Vereinfacht gesagt bedeutet «Impingement», dass sich etwas eingeklemmt hat. Oder: «Zwei Knochen kommen aneinander», wie es Dr. med. Csaba Forster-Horváth, Belegarzt an der Hirslanden Klinik Birshof , in der Gruppenpraxis LEONARDO ausdrückt. Im Fall des Fall Hüftimpingements der Schenkelhals und der Gelenkpfannenrand. Das kommt daher, weil sich die Form dieser Knochen verändert hat. Es ist ein relativer Überschuss entstanden, der nun im Weg ist und dazu führt, dass der Schenkelhals bei Beugung mit Innenrotation der Hüfte gegen den Pfannenrand stösst. Dies beschädigt den Gelenkknorpel; die Gelenklippe (Labrum), die den Pfannenrand wie eine Art Dichtungsring umschliesst, kann abreissen. Und das verursacht Schmerzen.
Herr Dr. Forster-Horváth, wen betrifft diese Diagnose?
Dr. med. Forster-Horváth: Oft sind es junge, sportlich sehr aktive Männer, aber auch Frauen. Das hat am ehesten damit zu tun, dass sich ihre Knochen während der Pubertät im intensivsten Wachstum befanden, während sie gegebenenfalls Leistungssport betrieben haben. Unter Umständen kann der Hüftkopf am Schenkelhals abkippen und in dieser falschen Position fest werden. Auch unabhängig vom Sport kann die knöcherne Deformität auf hormoneller Basis entstehen.

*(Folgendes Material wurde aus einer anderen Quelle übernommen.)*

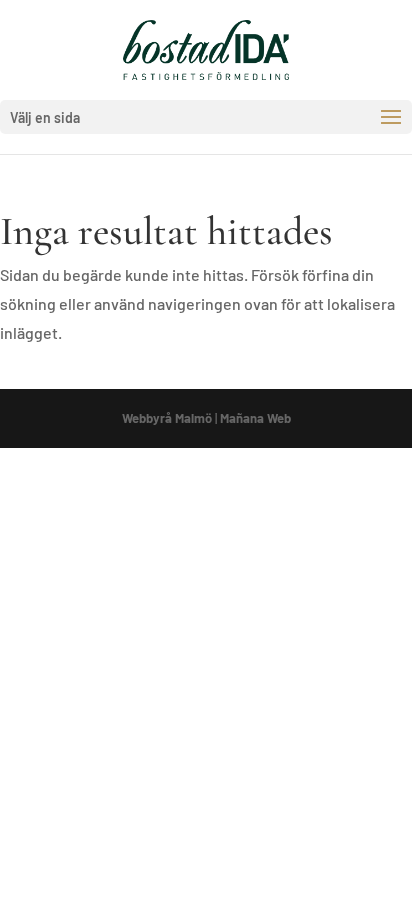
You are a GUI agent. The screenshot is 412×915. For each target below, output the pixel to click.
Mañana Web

Es gibt bestimmte Bewegungen, die eine solche Einklemmung an der Hüfte begünstigen: Etwa, wenn man schnell rennt und dann plötzlich abbremst und die Richtung wechselt. Das ist beim Fussball- Eishockey, Handball oder Tennisspielen der Fall.
Der durchschnittliche Impingement-Patient ist also zwischen 20 und 30. Aber auch deutlich ältere Personen können daran leiden. Hier ist es jedoch besonders wichtig, eine Arthrose auszuschliessen.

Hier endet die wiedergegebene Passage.